::: INFORMATION SHOWN
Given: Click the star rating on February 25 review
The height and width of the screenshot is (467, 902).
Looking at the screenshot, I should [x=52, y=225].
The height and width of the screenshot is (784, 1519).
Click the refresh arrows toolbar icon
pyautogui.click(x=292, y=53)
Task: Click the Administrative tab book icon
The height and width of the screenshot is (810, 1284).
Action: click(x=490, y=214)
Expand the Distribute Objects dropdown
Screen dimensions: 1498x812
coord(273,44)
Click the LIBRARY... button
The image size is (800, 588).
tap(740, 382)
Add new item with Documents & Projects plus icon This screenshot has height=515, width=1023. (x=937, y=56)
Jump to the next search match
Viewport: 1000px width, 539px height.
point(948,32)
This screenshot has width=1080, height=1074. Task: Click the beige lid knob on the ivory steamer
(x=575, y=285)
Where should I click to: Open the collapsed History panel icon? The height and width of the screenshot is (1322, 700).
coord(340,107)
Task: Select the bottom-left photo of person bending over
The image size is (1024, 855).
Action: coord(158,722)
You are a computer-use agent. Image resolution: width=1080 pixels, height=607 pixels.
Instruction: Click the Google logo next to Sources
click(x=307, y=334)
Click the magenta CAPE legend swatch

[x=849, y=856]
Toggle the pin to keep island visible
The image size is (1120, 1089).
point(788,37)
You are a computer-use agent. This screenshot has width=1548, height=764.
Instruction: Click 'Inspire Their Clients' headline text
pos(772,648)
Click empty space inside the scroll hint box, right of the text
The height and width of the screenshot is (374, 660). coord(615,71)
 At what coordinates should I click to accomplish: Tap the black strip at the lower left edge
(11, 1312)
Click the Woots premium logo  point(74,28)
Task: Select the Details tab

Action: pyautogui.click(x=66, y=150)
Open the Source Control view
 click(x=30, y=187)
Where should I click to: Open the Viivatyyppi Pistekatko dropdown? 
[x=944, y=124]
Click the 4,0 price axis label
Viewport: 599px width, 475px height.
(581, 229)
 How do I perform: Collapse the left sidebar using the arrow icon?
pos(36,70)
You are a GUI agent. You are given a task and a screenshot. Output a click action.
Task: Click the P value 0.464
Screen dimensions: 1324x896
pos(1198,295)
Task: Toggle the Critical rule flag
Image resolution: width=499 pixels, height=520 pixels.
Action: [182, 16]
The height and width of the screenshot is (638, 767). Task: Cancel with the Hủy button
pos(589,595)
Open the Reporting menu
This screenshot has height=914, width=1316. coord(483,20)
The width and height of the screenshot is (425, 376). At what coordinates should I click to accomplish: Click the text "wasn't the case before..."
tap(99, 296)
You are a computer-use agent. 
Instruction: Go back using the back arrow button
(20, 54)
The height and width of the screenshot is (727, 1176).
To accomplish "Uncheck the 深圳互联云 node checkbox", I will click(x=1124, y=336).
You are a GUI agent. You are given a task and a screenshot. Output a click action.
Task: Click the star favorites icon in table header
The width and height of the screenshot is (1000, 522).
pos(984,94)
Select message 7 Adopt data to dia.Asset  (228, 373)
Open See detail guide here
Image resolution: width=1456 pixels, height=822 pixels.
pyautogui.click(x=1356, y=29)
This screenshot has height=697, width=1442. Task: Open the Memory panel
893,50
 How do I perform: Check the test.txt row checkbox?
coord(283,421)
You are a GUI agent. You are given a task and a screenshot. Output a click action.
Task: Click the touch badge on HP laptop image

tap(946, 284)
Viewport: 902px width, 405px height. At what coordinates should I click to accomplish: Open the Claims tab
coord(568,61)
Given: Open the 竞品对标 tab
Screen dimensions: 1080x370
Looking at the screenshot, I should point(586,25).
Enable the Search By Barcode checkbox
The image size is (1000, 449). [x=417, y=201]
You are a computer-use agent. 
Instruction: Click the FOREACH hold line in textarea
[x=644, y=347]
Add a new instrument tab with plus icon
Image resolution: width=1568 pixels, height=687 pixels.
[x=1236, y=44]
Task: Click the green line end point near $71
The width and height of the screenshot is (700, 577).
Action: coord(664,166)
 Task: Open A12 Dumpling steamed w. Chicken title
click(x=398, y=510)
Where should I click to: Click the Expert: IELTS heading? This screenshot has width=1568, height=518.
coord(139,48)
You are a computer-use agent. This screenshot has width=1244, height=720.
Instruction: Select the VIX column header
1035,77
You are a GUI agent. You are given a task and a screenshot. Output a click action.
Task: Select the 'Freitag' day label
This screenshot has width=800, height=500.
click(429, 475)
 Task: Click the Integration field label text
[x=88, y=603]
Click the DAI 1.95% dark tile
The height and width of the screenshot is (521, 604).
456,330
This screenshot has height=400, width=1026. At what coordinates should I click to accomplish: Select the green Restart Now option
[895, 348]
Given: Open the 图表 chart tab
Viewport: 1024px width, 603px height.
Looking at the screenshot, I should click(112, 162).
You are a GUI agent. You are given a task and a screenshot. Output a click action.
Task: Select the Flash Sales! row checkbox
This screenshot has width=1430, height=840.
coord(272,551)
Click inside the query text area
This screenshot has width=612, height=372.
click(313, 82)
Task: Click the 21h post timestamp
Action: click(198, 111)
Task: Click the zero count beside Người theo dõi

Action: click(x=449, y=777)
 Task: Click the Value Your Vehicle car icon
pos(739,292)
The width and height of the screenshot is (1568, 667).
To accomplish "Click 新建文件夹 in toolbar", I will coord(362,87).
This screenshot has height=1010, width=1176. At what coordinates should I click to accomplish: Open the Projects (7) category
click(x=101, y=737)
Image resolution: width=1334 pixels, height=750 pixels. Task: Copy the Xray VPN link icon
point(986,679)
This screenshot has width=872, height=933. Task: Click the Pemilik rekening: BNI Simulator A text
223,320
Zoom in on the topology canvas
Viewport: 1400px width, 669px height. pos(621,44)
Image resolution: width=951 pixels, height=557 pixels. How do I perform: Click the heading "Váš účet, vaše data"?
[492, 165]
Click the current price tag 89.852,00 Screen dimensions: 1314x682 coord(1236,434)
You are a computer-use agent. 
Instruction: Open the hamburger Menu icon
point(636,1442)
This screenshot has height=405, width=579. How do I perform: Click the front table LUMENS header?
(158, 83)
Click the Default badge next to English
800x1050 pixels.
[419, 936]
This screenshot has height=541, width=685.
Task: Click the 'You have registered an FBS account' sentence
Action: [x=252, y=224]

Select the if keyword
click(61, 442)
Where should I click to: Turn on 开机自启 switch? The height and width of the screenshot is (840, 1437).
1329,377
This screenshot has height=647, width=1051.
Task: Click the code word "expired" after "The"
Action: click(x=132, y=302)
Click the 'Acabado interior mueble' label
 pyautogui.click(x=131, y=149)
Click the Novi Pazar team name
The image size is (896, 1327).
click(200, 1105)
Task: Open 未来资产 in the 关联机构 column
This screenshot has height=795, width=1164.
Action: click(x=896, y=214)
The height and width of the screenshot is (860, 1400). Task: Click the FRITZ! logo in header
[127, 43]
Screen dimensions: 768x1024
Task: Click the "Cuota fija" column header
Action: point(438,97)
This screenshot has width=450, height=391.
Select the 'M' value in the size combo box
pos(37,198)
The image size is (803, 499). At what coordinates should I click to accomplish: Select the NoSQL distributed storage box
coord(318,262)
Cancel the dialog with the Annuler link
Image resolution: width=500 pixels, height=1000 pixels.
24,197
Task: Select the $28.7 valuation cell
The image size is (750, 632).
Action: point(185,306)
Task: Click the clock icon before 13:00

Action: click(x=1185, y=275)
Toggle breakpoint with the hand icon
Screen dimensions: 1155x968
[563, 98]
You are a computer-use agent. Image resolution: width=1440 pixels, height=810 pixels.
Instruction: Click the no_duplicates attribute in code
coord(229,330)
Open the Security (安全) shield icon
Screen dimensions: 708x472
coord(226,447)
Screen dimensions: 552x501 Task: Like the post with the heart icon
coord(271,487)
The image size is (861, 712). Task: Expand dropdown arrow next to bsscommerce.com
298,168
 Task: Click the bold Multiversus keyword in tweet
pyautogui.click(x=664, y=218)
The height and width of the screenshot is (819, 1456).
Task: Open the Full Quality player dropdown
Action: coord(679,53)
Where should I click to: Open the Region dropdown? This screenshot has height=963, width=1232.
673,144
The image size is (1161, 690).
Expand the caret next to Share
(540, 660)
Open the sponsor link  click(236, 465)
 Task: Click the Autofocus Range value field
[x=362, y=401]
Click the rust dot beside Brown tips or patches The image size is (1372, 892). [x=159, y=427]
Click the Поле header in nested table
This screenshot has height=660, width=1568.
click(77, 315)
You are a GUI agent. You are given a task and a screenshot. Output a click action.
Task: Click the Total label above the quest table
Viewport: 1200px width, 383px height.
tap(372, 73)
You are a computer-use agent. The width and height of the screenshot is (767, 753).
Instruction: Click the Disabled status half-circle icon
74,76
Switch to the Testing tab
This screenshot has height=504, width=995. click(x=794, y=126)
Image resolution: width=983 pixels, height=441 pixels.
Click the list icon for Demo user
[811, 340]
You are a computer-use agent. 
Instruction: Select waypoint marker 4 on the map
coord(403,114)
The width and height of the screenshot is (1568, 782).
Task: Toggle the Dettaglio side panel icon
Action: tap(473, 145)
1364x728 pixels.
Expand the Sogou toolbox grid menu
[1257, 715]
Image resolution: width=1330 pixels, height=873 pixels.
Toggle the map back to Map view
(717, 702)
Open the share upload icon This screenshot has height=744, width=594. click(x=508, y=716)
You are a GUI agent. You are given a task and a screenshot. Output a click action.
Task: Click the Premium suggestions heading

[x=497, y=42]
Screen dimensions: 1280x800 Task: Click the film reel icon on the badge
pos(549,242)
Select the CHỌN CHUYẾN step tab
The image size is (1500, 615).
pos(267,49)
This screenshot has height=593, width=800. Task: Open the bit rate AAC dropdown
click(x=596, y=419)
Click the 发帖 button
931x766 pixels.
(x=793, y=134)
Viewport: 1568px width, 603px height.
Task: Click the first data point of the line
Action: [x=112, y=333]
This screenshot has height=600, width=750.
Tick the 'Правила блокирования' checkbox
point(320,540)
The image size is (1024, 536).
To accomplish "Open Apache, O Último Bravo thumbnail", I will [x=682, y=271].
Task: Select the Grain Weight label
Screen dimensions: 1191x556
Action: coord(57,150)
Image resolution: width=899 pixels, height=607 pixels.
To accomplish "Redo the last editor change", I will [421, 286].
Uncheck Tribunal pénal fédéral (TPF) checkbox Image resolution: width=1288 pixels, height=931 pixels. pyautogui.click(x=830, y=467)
::::::
→ ABOUT THIS EXERCISE
Pull every line holding "price" out of the records.

→ EXPECTED ANSWER
Click the 4,0 price axis label
Click the current price tag 89.852,00 Screen dimensions: 1314x682 coord(1236,434)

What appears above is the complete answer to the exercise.